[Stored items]
+ + + + + + +
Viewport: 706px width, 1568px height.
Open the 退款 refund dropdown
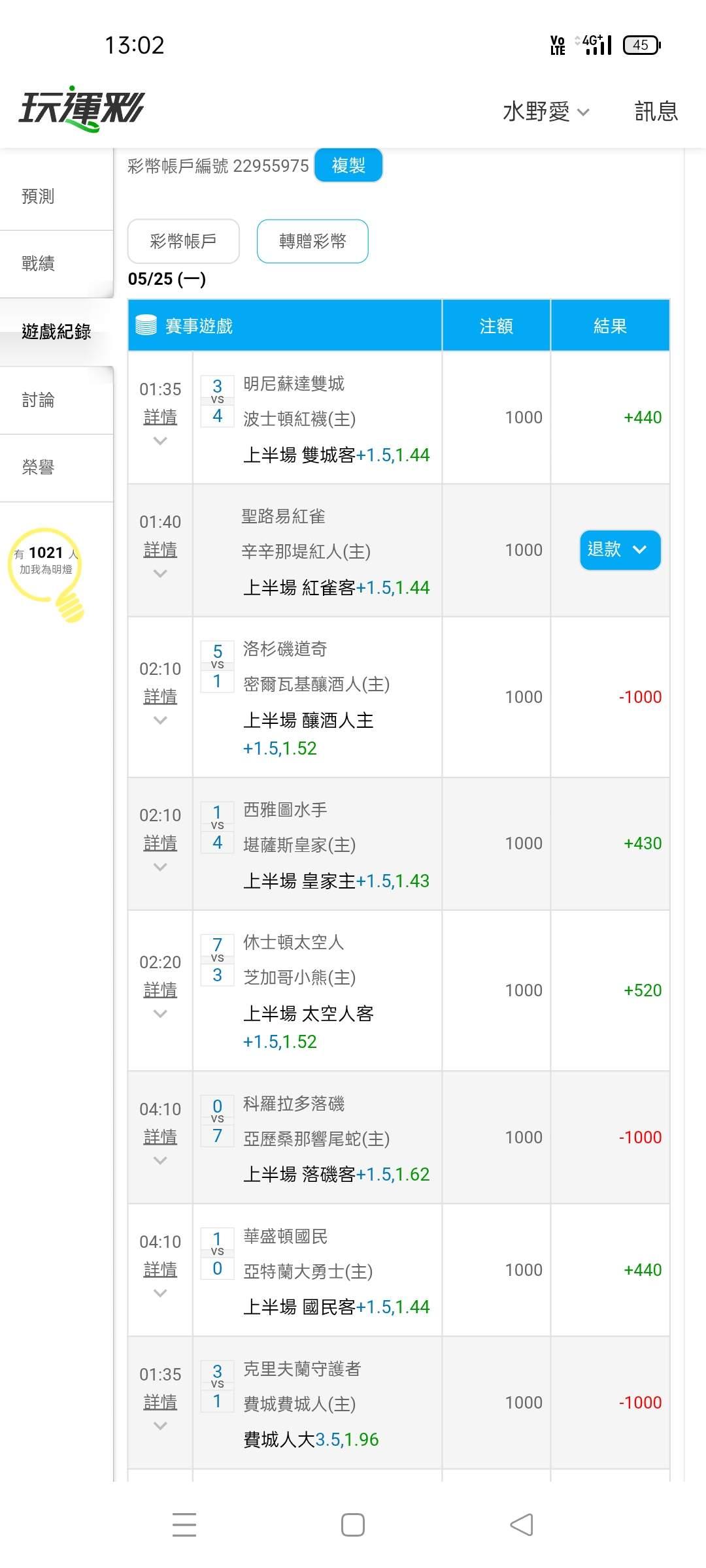(x=620, y=549)
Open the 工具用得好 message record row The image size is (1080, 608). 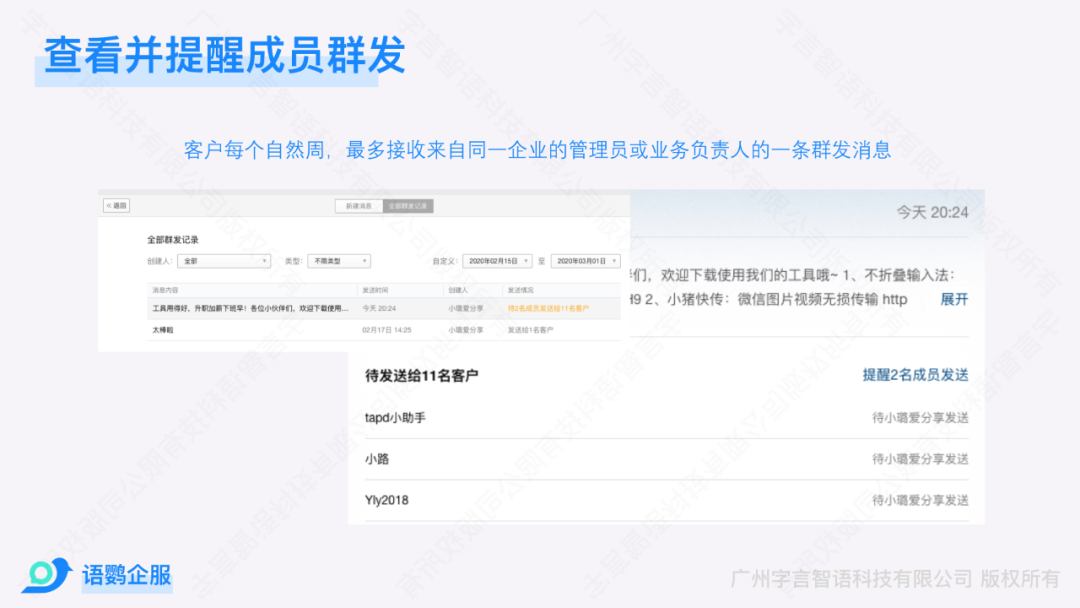coord(250,308)
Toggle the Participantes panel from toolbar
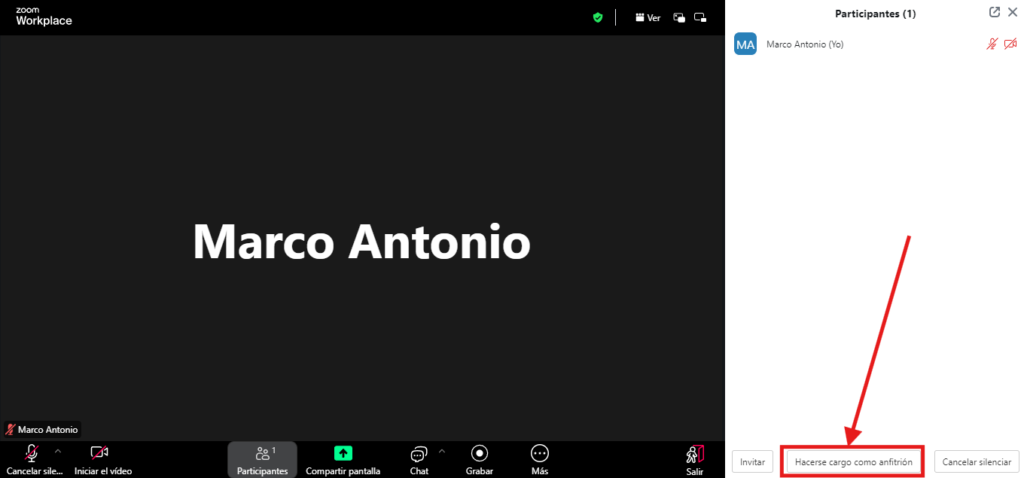 pyautogui.click(x=262, y=454)
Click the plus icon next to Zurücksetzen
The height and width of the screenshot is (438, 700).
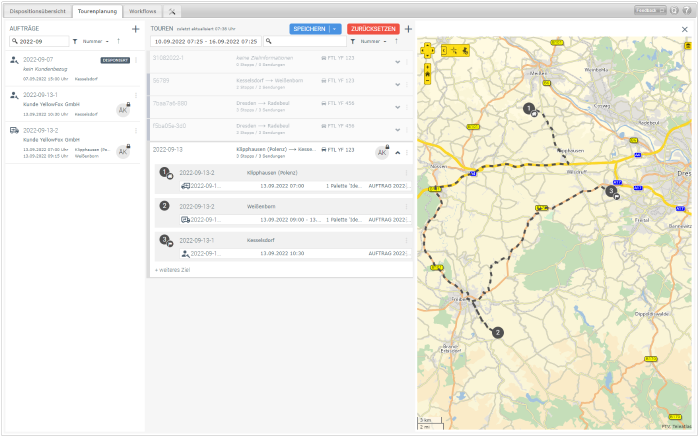pyautogui.click(x=408, y=29)
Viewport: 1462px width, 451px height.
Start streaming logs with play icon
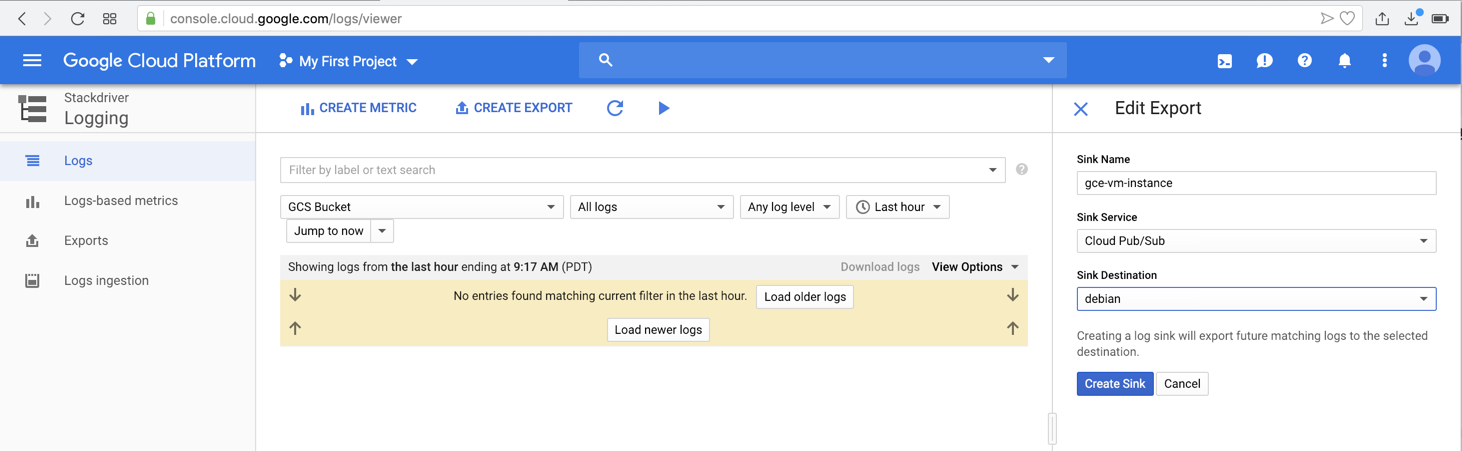tap(664, 108)
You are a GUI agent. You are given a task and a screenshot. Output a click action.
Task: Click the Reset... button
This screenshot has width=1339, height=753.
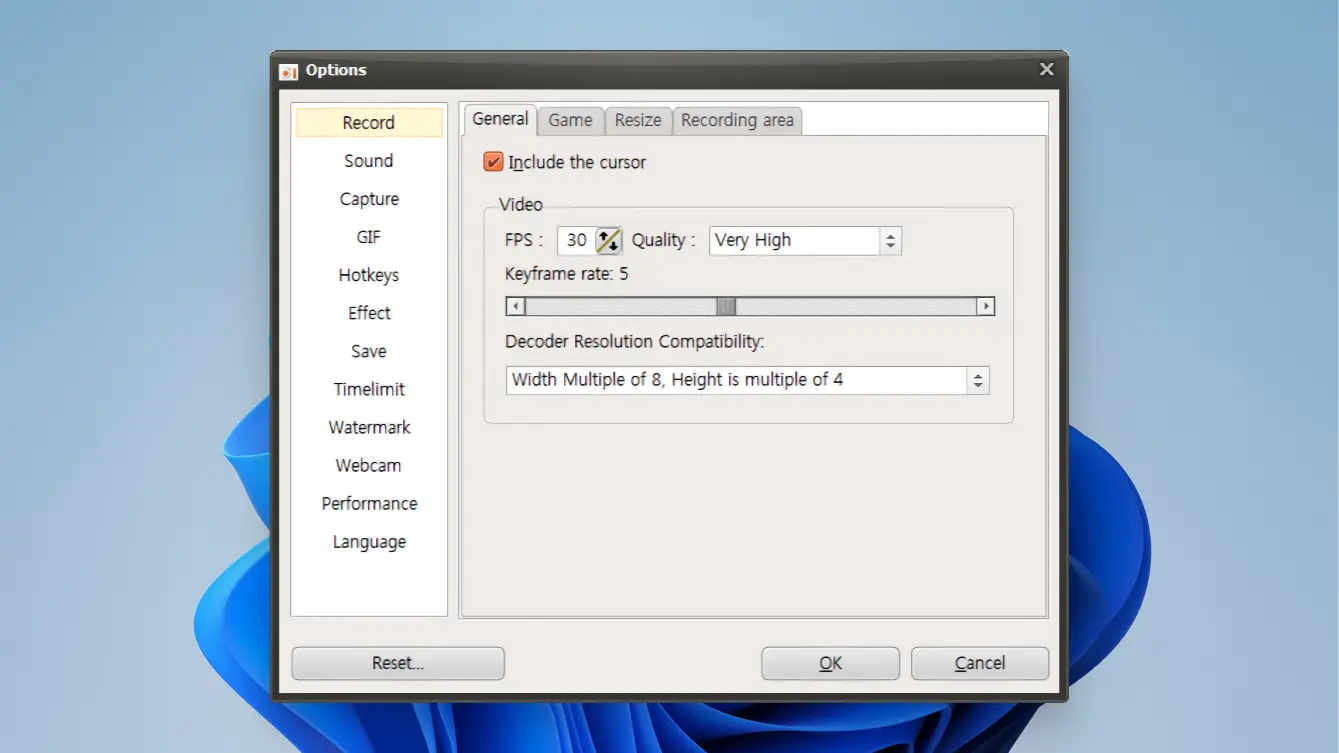tap(398, 663)
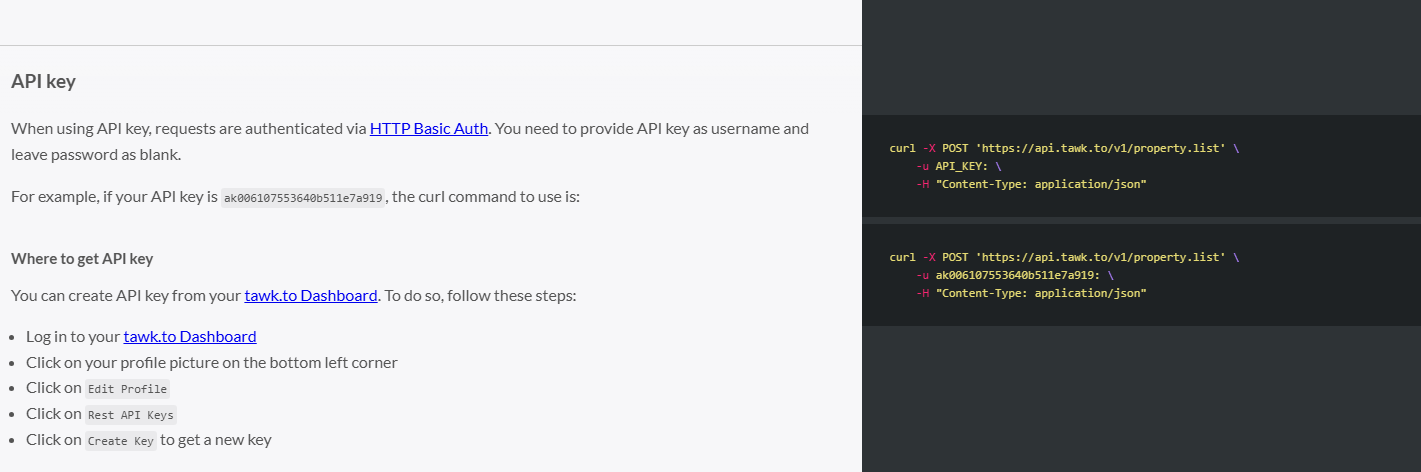Click the 'profile picture on the bottom left corner' bullet
1421x472 pixels.
coord(211,363)
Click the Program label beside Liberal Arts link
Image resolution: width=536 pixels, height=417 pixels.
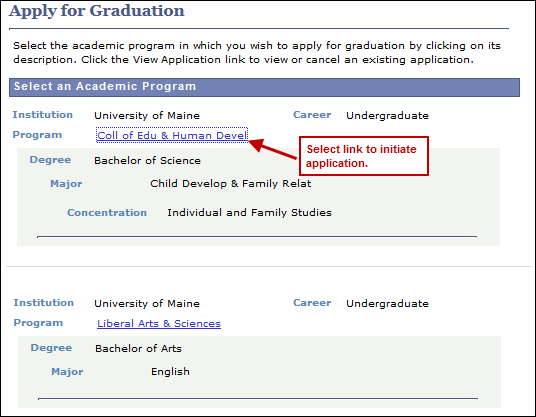point(38,323)
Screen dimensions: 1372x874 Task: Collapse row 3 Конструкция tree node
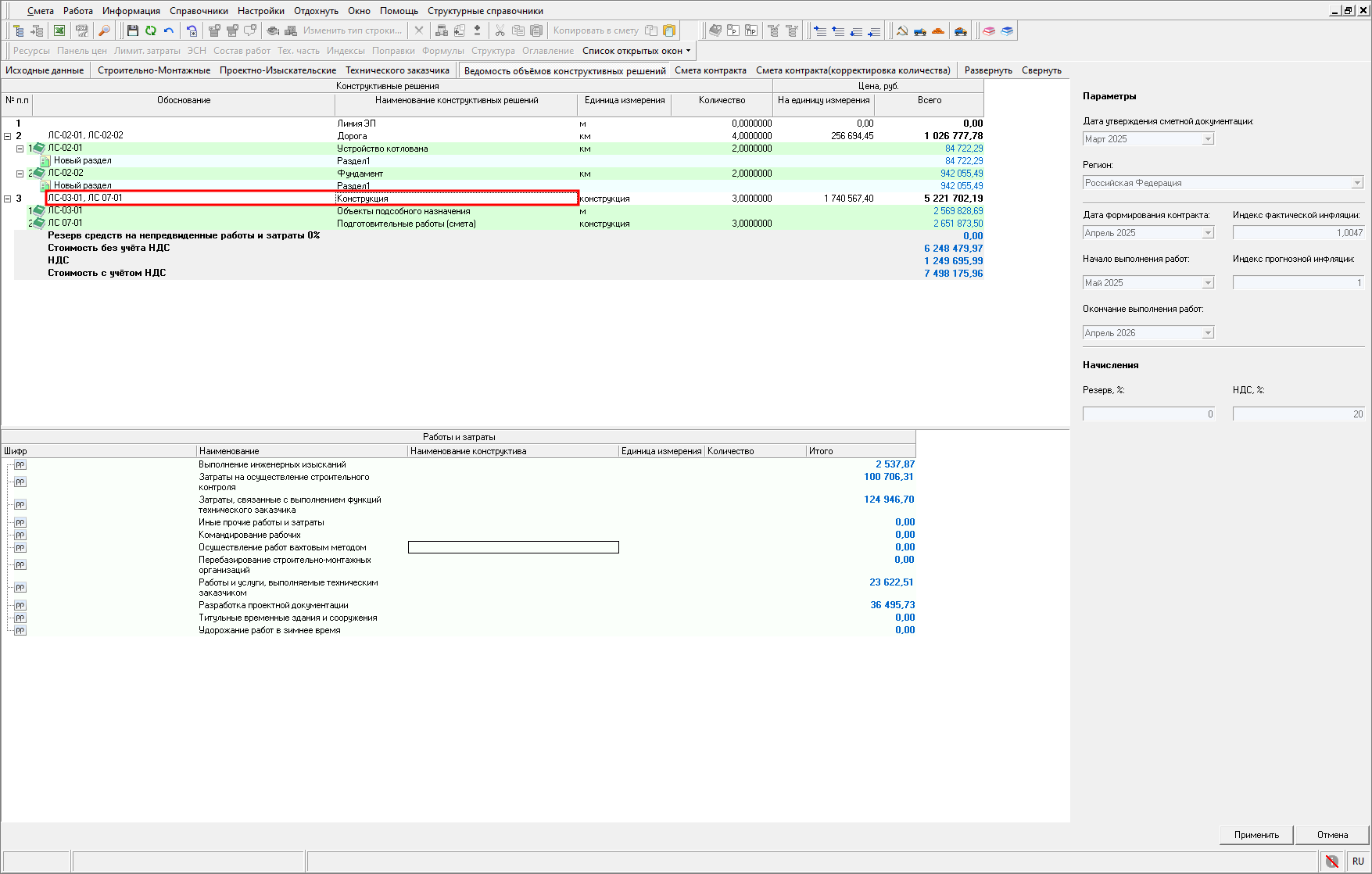tap(8, 199)
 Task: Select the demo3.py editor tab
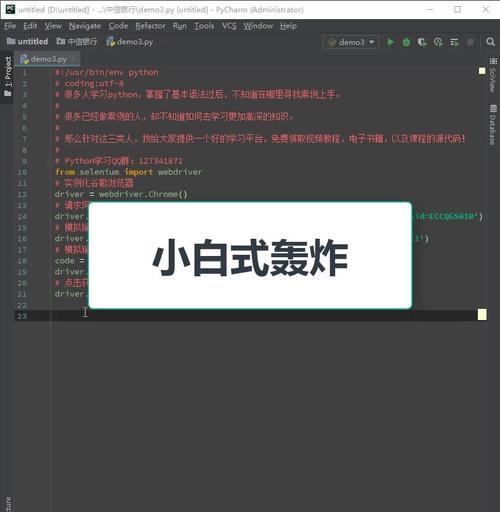coord(47,59)
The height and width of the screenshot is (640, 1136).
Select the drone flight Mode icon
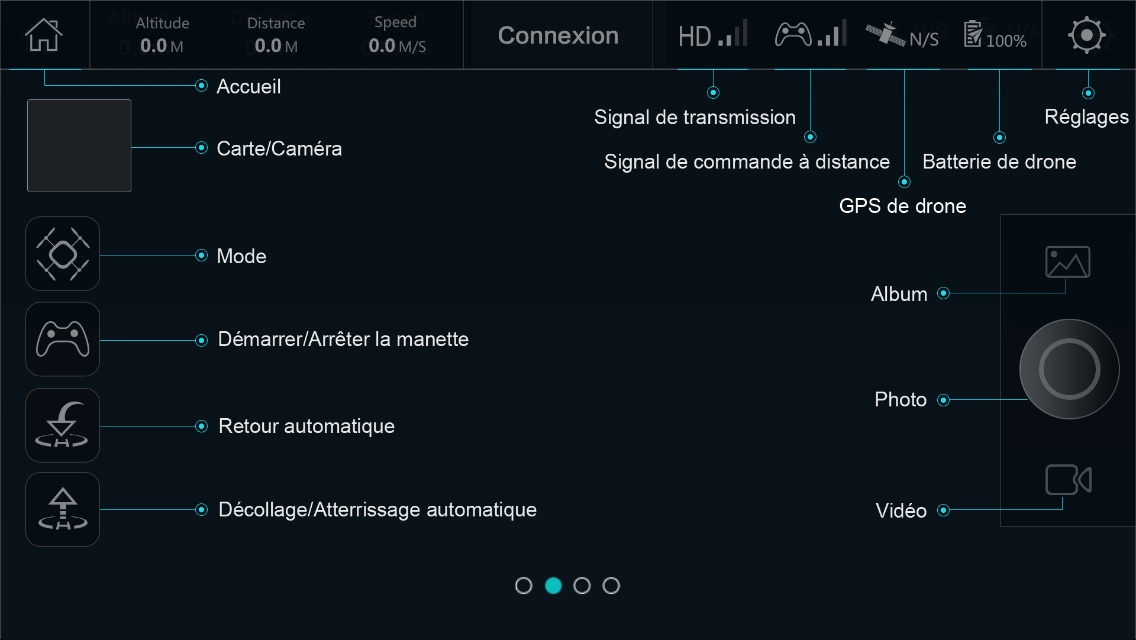(62, 254)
+ + + + + + +
Work instructions: Go through the data and return each line where the word "Viewport" appears.

Solved problem:
Viewport: 706px width, 1568px height.
Viewport: 1462px width, 451px height.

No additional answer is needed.